Poisson des chenaux et poulamon : l'âme hivernale de la pêche au Québec
- Steph Monette

- 28 déc. 2025
- 3 min de lecture
Dernière mise à jour : il y a 6 jours
Poisson des chenaux et poulamon :
l’âme hivernale de la pêche au Québec
Quand l’hiver s’installe sur le fleuve Saint-Laurent, ce n’est pas la fin de la pêche. Pour des générations de Québécois, c’est le début d’une tradition. Une tradition forgée sur la glace, dans les chenaux, autour d’un petit poisson devenu légendaire : le poulamon.6


Les chenaux : un territoire à part

Les chenaux du Saint-Laurent, ces bras d’eau qui serpentent entre les îles et les rives, ont toujours été des zones riches en vie aquatique. Courants modérés, profondeurs variables, fonds vaseux et herbiers créent un habitat parfait pour plusieurs espèces.
C’est dans ces chenaux que la pêche hivernale a pris racine. Non pas comme un loisir à l’origine, mais comme une réponse directe aux réalités du climat québécois.
Avant le loisir, la survie
Bien avant que la pêche ne devienne une activité récréative, les Premières Nations connaissaient déjà les cycles du fleuve. Elles pêchaient dans les chenaux à l’aide de nasses, de filets et de lances, profitant de passages naturels où le poisson se concentrait.

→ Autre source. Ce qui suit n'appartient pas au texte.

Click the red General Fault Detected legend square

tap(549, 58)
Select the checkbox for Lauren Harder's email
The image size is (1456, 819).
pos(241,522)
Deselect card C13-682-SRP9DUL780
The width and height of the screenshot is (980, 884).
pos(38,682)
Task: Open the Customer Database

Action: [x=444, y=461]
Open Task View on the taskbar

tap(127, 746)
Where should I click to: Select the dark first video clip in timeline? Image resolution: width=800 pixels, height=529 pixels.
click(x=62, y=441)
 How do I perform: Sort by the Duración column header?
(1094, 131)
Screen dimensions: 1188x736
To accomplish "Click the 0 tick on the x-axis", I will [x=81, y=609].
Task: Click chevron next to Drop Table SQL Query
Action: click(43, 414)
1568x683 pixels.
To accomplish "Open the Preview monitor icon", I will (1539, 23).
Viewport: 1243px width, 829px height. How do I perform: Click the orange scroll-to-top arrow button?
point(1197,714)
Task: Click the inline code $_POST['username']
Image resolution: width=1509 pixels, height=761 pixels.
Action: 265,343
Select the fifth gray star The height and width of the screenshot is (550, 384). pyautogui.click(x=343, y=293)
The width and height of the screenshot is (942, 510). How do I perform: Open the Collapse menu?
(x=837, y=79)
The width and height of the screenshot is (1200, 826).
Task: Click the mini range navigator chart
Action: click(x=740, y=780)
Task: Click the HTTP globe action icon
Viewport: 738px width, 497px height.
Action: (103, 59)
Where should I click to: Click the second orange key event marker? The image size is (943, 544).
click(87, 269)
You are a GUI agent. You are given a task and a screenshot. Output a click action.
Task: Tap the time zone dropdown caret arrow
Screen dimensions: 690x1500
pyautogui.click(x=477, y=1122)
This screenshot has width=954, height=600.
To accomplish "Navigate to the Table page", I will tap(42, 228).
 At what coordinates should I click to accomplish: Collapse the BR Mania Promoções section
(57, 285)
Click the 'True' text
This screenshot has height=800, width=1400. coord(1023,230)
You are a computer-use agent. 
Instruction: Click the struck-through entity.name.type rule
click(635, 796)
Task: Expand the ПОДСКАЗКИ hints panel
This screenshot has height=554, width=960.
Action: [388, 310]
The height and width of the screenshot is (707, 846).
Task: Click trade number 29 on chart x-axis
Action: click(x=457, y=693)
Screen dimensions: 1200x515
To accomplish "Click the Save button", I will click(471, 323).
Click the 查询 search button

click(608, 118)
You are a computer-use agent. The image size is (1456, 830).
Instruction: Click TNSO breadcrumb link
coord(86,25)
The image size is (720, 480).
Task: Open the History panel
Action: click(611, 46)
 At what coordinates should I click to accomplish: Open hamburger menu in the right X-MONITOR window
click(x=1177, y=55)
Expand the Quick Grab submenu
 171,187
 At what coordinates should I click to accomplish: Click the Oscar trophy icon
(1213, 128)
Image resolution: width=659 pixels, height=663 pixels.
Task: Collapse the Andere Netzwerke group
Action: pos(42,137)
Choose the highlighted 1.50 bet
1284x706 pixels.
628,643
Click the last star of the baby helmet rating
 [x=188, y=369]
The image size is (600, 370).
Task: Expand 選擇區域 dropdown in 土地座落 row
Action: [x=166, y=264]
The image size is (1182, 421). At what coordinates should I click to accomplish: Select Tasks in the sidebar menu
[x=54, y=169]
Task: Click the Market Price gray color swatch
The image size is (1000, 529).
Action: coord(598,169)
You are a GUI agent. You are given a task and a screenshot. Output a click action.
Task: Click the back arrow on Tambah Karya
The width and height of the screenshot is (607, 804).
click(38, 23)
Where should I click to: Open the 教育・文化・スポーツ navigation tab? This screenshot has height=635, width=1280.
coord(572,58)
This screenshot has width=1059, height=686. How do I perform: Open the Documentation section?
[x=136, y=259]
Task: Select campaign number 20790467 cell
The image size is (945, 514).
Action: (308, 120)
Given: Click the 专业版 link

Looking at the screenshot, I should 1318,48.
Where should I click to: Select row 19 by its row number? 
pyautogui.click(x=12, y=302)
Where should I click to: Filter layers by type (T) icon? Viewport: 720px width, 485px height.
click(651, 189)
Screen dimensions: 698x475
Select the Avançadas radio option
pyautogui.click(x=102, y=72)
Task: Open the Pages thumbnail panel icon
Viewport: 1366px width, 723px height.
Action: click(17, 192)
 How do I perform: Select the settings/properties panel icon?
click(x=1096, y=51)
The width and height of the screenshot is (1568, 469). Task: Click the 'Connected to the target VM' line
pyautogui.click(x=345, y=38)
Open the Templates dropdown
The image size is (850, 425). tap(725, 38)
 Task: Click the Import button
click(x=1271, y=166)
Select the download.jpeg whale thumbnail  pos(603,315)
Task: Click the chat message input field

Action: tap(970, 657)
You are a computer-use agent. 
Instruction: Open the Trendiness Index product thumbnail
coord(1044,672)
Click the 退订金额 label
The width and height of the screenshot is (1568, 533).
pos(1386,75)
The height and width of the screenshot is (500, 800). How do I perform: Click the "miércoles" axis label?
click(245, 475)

Avec l’arrivée des colons français, cette connaissance du territoire devient vitale. Le poisson complète l’alimentation, surtout en hiver, lorsque la chasse est plus difficile. Le fleuve nourrit littéralement les communautés.
Le poulamon : le poisson qui a bâti l’hiver
Parmi toutes les espèces du fleuve, une se démarque : le poulamon atlantique. Petit, abondant, prévisible, il remonte le fleuve en plein hiver pour frayer en eau douce.
C’est lui qui a démocratisé la pêche sur glace. Facile à capturer, présent en grand nombre, il permettait de nourrir familles et villages entiers. On disait autrefois que le poulamon sauvait l’hiver.
Naissance d’une tradition unique

Au fil des décennies, la pêche au poulamon s’organise. Des trous percés à la hache, on passe aux tarières. Des abris de fortune, on arrive aux cabanes chauffées. Peu à peu, de véritables villages de pêche émergent.
C’est à Sainte-Anne-de-la-Pérade que cette tradition atteint son apogée. Chaque hiver, des milliers de pêcheurs s’y rassemblent. La pêche devient sociale, familiale, festive. On vient autant pour l’expérience que pour le poisson.
Au-delà du poulamon
Si le poulamon est la vedette, les chenaux abritent aussi :
la perchaude, symbole fort de la pêche hivernale
le doré
le brochet
le grand corégone

Ces espèces ont façonné les habitudes, les techniques et même les recettes d’hiver transmises de génération en génération.
Pression, déclin et prise de conscience
À partir des années 1970, la popularité grandissante de la pêche hivernale entraîne une pression accrue sur certaines populations, notamment la perchaude. Pollution, modifications du fleuve et surpêche forcent un changement de mentalité.
La gestion moderne s’impose : quotas, tailles minimales, périodes contrôlées. Le pêcheur devient aussi gardien de la ressource.
Aujourd’hui : un patrimoine vivant
Aujourd’hui, la pêche aux chenaux et au poulamon n’est plus une question de survie. C’est un héritage culturel.
Un moment pour ralentir.
Un prétexte pour se retrouver.
Un lien direct avec le fleuve et l’hiver.
Dans un monde qui va vite, s’asseoir dans une cabane sur la glace, ligne à l’eau, café chaud à la main, c’est renouer avec quelque chose de fondamental.

Conclusion
La pêche au poisson des chenaux et au poulamon, ce n’est pas seulement attraper du poisson.
C’est raconter l’histoire du Québec autrement :
par le froid, le fleuve, la glace et la résilience.
Un patrimoine vivant, fragile, mais toujours bien ancré.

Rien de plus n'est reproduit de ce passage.